Vascular changes in the inflamed optic nerve. Fluorescent images of sections of optic nerves labelled for (a) GLUT1 in nerves from an IFA animal (IFA; (a-i)) and nerves identified as EAE-NON (a-ii) and EAE-ON (a-iii). The inflamed nerve showed a tendency for vessels to be less aligned with the length of the nerve, perhaps due to displacement by inflammatory cells. (b) Vessel number appeared significantly increased in the EAE-ON group, accompanied by significant (c) dilation compared with the EAE-NON and IFA groups. Each data point in (b,c) represents one nerve.
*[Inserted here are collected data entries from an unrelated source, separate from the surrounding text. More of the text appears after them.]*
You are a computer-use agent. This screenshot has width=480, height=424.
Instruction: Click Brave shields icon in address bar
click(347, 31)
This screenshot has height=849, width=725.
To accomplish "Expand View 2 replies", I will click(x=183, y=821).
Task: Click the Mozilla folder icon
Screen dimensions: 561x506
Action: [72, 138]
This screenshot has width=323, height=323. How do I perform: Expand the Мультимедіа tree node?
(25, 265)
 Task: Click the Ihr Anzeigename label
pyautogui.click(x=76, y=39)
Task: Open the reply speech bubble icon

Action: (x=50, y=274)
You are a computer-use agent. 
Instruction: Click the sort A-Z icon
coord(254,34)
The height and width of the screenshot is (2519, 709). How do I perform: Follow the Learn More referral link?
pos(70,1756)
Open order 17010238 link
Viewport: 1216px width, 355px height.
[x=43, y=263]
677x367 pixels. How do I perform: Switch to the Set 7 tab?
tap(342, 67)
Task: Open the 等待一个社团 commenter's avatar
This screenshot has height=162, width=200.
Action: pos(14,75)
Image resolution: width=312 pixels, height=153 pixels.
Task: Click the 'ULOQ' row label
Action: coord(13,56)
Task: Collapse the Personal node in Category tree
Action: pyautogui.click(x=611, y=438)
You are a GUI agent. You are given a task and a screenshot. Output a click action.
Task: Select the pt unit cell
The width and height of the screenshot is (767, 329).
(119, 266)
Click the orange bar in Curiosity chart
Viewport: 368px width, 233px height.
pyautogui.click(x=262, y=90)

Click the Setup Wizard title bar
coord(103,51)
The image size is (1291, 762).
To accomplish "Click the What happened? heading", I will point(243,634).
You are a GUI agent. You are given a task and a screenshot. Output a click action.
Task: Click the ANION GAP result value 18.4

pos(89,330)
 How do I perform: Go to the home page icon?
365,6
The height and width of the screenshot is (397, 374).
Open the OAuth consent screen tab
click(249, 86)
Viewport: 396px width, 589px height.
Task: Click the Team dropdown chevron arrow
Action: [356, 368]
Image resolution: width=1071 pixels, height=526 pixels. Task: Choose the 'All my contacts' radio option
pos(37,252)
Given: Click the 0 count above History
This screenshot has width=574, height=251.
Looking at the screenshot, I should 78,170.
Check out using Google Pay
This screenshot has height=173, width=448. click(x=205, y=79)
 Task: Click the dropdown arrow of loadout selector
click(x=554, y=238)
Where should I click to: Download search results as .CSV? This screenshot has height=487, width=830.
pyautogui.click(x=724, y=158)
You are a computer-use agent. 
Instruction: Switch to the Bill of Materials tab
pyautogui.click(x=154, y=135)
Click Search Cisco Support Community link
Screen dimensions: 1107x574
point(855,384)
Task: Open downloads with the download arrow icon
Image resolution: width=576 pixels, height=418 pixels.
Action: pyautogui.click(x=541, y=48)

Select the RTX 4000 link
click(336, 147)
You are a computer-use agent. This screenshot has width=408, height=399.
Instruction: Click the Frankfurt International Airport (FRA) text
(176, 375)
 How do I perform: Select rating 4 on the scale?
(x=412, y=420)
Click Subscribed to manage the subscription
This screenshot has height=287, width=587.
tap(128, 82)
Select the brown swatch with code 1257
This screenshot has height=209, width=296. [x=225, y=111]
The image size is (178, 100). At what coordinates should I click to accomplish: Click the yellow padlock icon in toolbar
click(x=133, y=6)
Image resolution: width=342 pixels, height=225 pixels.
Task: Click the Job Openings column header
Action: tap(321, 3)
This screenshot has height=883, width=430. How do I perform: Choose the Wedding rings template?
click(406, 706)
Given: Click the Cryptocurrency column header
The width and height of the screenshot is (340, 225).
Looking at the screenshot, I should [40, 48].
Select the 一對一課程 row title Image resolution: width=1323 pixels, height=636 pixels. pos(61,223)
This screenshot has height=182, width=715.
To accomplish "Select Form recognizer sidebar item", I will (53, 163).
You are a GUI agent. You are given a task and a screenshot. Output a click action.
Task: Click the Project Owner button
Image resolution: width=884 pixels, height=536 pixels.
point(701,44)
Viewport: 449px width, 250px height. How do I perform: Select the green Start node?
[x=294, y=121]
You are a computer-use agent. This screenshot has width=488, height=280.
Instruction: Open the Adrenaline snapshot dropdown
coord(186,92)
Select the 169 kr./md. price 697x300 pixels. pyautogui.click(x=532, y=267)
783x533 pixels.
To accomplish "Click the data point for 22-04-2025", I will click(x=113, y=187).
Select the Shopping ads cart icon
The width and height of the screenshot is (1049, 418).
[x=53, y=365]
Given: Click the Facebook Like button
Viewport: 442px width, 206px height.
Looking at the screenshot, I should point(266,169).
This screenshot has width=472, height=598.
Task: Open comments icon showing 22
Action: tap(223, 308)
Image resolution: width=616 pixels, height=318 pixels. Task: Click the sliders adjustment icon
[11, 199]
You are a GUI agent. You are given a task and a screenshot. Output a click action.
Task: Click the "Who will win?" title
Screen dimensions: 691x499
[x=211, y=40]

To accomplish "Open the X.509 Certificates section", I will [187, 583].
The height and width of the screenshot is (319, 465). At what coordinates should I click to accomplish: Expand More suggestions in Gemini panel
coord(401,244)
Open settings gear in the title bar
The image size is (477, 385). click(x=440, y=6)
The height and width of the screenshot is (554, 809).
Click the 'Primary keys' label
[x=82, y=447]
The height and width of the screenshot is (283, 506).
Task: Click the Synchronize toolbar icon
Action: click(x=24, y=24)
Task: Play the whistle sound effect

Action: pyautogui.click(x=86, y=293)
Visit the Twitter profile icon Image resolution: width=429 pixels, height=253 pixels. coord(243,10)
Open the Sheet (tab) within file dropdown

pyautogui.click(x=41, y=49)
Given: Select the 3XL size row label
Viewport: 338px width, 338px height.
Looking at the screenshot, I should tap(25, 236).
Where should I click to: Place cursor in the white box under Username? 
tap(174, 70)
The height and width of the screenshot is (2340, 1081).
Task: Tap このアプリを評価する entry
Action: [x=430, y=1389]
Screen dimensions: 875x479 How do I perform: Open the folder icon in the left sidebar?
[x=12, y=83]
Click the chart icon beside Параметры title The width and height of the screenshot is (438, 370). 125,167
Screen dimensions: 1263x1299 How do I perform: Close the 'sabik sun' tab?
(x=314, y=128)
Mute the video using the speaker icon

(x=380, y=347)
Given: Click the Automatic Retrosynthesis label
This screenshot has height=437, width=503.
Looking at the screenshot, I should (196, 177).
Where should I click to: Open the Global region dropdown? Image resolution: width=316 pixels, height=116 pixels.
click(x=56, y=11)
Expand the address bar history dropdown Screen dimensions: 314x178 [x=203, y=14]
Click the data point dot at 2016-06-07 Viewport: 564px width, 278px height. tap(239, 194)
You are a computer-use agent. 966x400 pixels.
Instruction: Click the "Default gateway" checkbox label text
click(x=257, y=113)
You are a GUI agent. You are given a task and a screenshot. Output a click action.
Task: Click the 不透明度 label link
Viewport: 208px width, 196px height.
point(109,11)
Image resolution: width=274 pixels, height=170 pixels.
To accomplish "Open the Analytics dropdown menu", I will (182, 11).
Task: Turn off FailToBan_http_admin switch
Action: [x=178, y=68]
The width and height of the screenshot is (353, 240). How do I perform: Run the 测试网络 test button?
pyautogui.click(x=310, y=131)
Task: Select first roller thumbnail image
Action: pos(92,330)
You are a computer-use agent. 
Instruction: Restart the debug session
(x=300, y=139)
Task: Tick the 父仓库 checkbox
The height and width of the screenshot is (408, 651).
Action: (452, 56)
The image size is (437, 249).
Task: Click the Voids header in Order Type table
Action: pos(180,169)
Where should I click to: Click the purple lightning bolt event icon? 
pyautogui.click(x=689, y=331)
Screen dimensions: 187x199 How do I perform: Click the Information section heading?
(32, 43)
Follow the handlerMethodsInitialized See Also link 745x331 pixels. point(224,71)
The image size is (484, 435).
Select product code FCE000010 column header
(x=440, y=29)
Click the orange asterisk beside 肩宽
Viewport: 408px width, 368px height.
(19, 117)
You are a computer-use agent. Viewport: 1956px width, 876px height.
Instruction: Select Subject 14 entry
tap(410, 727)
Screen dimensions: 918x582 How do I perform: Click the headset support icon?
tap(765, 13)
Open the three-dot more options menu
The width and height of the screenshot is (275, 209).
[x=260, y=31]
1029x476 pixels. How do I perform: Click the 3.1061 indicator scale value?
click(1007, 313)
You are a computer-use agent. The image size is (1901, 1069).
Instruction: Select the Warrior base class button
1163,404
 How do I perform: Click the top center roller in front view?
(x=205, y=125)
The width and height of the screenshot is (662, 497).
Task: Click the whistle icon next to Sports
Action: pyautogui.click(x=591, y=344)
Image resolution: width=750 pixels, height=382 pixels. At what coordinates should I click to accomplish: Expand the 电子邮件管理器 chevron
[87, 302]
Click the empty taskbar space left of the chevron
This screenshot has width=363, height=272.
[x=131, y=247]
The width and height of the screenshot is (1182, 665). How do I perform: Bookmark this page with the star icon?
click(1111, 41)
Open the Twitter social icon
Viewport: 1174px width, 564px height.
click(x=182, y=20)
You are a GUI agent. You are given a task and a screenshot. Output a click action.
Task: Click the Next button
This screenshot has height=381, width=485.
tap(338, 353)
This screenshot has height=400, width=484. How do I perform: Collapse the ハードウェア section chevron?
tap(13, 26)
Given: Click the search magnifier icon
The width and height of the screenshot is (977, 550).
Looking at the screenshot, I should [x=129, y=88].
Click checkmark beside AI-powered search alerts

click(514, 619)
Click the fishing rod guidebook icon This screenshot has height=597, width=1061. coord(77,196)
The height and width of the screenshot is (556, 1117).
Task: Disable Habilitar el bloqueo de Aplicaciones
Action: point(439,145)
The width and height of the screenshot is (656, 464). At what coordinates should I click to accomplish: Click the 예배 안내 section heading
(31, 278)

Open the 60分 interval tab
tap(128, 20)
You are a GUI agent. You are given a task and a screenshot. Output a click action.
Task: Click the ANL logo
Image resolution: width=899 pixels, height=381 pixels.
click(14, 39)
Mean ± SEM, one-tailed independent t-test, ns: not significant, ** p < 0.01, *** p < 0.001, bar = 100 µm.

Figure 4

The inflamed optic nerve showed increased labelling for the presence of suspected superoxide (DHE), nitric oxide (iNOS) and peroxynitrite (3NT). Sections of optic nerves showing fluorescence resulting from (a) DHE and labelled for (c) iNOS; (e) 3NT in animals ‘immunised’ with IFA (a-i,c-i,e-i) and those immunised for EAE but without optic neuritis (EAE-NON; (a-ii,c-ii,e-ii)) or with optic neuritis (EAE-ON; (a-iii,c-iii,e-iii)). Inflamed optic nerves from animals with EAE showed significantly more intense fluorescence from (b) DHE and labelling for (b) iNOS, (c) 3NT and (f) DHE. The labelling for iNOS was highest for EAE-ON at peak of disease (day 2 after disease onset), but was significantly reduced when examined on day 4 (d). On day 2, the labelling for iNOS was positively correlated with the magnitude of inflammation (g), but labelling for 3NT was absent in the most inflamed nerves (h). Each data point in (b,d,f–h) represents one nerve. Mean ± SEM, one-way ANOVA, ns: not significant, * p < 0.05, ** p < 0.01, *** p < 0.001, bar = (a,c) 100 µm or (e,g) 50 µm.